Dataset entries:
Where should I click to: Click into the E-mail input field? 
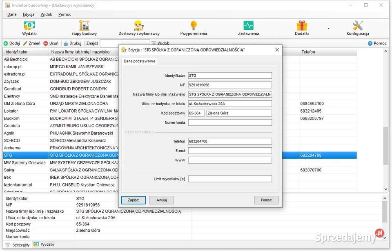[230, 151]
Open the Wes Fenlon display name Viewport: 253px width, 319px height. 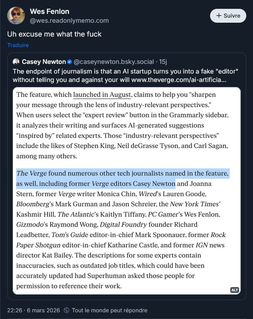pos(50,11)
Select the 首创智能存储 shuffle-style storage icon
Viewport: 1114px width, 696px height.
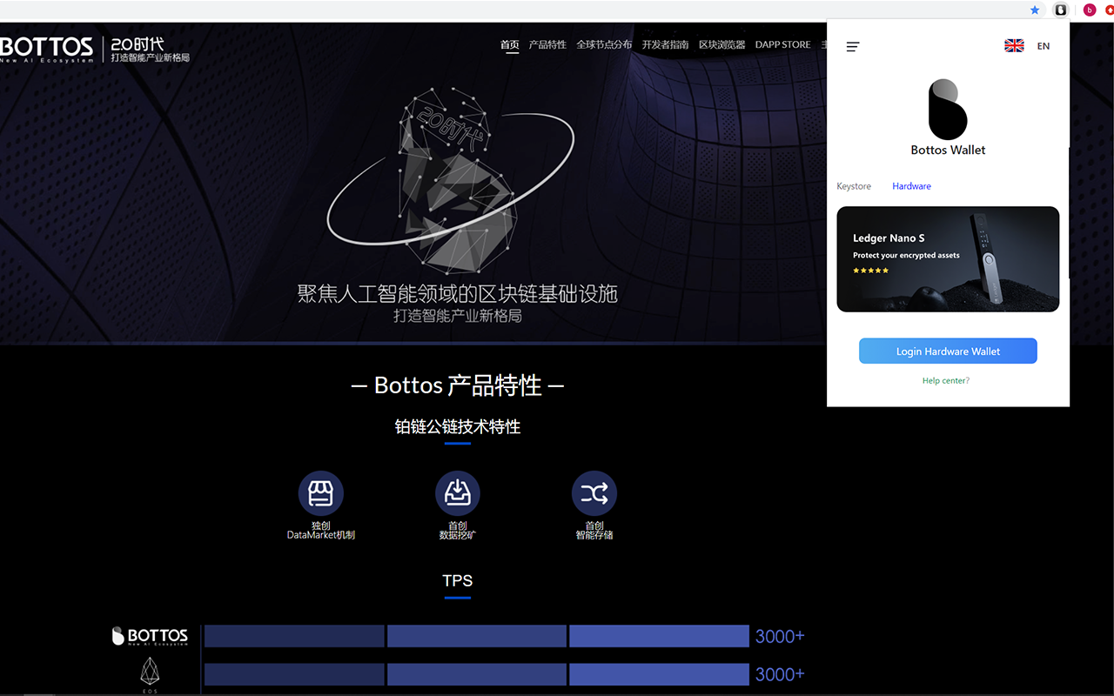tap(594, 492)
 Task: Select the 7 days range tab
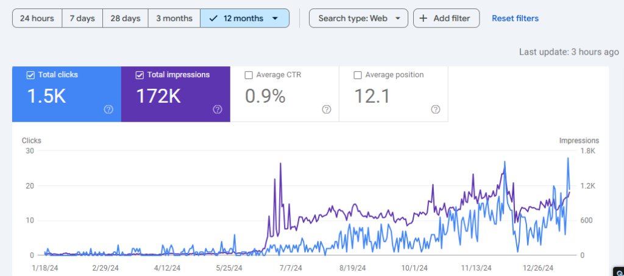[x=82, y=18]
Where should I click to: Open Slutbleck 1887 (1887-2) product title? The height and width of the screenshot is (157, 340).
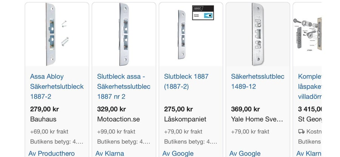click(186, 82)
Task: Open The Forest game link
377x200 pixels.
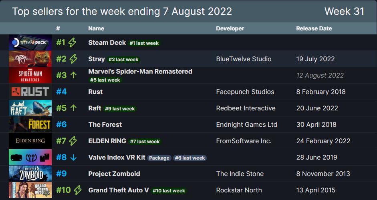Action: click(x=105, y=124)
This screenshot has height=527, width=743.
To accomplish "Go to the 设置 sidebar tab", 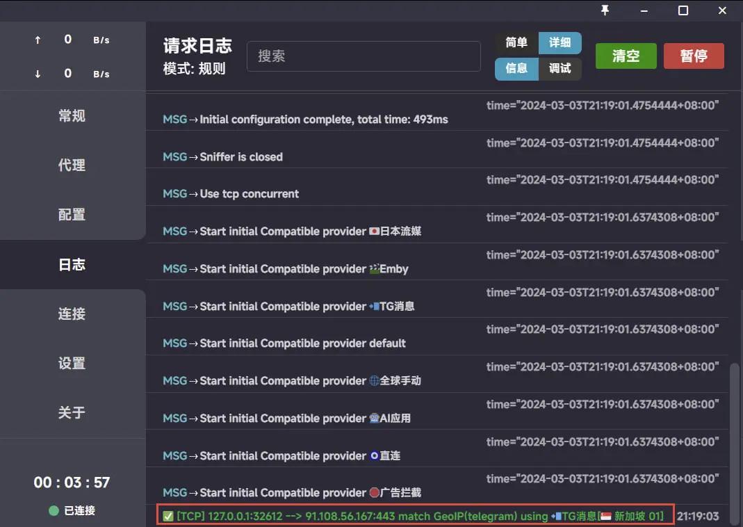I will click(72, 364).
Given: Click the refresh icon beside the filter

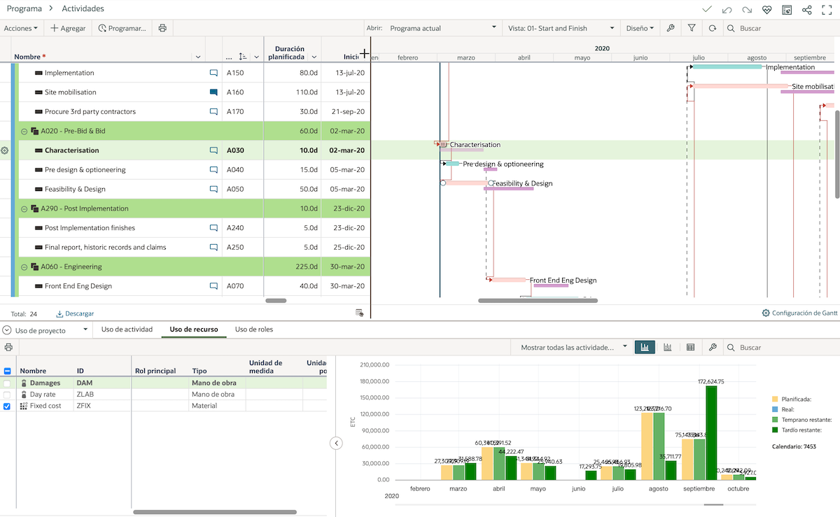Looking at the screenshot, I should pyautogui.click(x=712, y=29).
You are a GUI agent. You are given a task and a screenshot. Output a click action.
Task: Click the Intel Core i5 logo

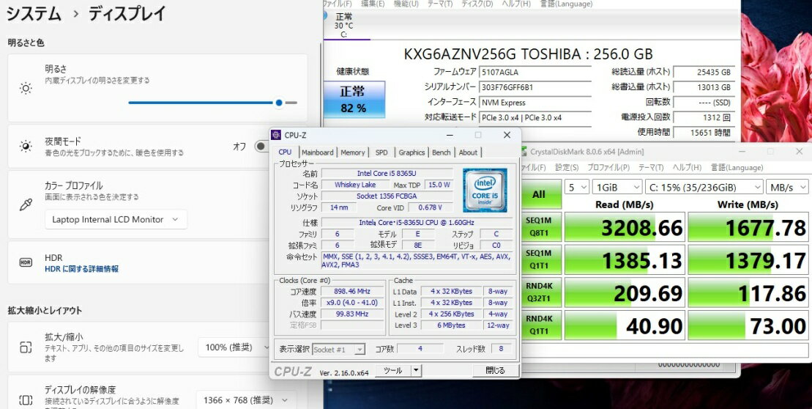(484, 191)
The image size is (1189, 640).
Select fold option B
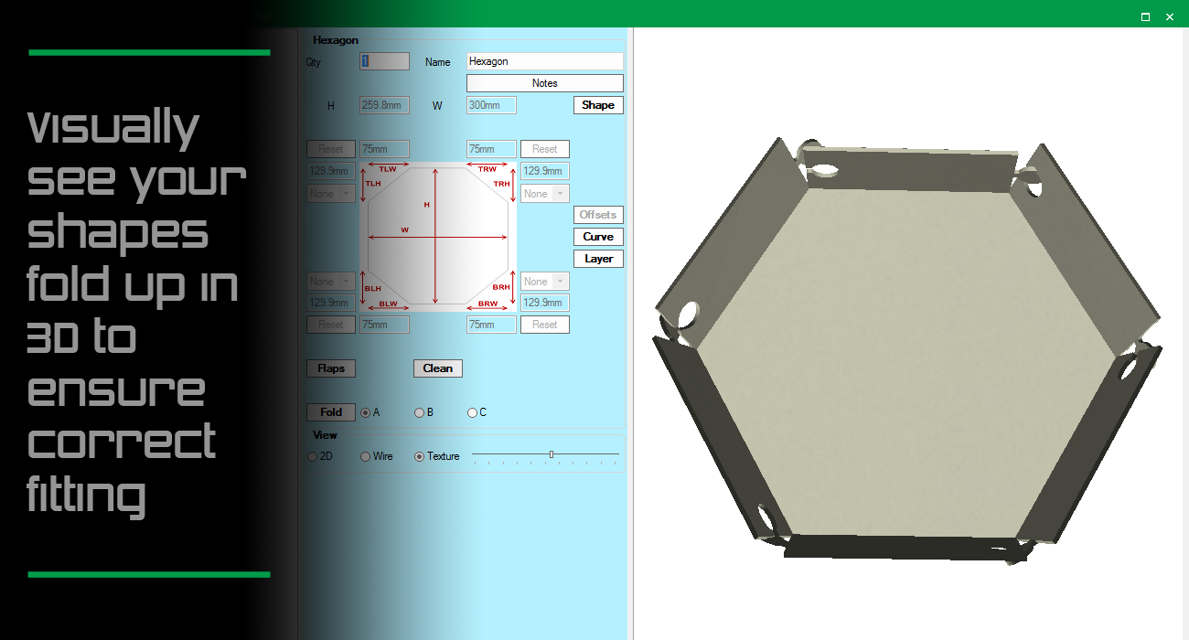(419, 411)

● Task
What you write must match, line for line, the records from the line containing "Given: Click the" through the last line, with every picture left out.

● Problem solution
Given: Click the refresh icon beside the filter

Looking at the screenshot, I should pyautogui.click(x=712, y=29).
You are a GUI agent. You are given a task and a screenshot. Output a click action.
Task: Click the Intel Core i5 logo

(484, 191)
The image size is (1189, 640).
Select fold option B
(419, 411)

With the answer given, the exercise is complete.